__Exercise aim__.
Decide whether each statement below agrees with the text on gas treatment. Answer yes or no for each, and quote the words of the text that decide it.
(a) SULABEAD® adsorbs H2S at ambient temperature.
(b) The other tower is regenerated by cooling the system below 100°C.
(c) The guard tower is mounted after the gas has passed through the membranes.

__Reading text__.
+ + + + +
The next step is removing H2S from the gas in a tower filled with the adsorbent SULABEAD®. This adsorbent adsorbs H2S at ambient temperature. The other tower is regenerated by heating the system above 100°C and gas is purged into a collector from which gas is blown into an U tube and burned up to 900° C on the end of which we inject water where H2SO3/4 is created. The injected water is collected from different drain points upstream of the process.

Because of the presence of heavy hydrocarbons as siloxane a guard tower is mounted before gas floods into the membranes.

Now CO2 removal starts in two stage membranes. In the first stage gas is upgraded to the next stage and a mixture of CO2/CH4 is permeated and led back into to the inlet of the compressor, in the second stage green gas is produced with customer required Wobbe index (44-55 mJ/Nm3).

The permeate produced by the first stage is CO2 gas suitable for green house growing.

Other solutions are remove the methane in an incinerator.

For CO2 removal several methods are available:
  1. Growing trees: Most successful and sustainable is growing trees.
+ + + + +
__Data extract__.
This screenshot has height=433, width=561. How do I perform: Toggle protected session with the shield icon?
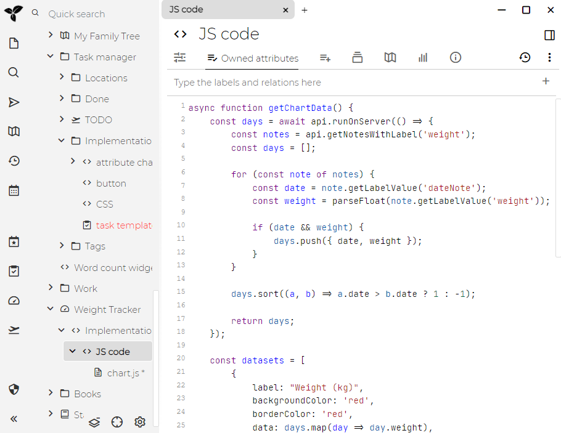pyautogui.click(x=14, y=390)
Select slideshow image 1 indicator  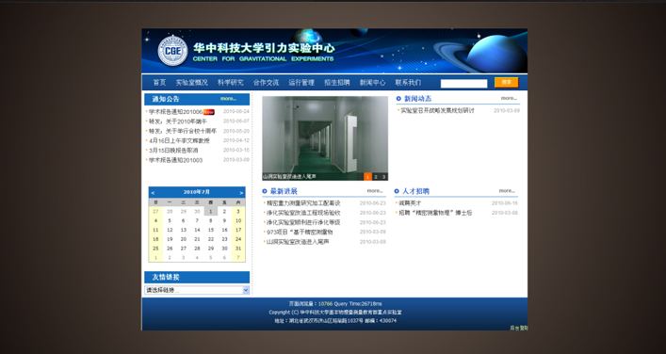(x=367, y=177)
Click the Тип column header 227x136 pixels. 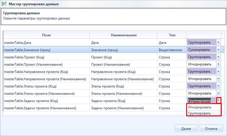click(x=172, y=35)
+ + + + +
__Result of the exercise__.
(a) Yes: "This adsorbent adsorbs H2S at ambient temperature."
(b) No: "The other tower is regenerated by heating the system above 100°C"
(c) No: "a guard tower is mounted before gas floods into the membranes."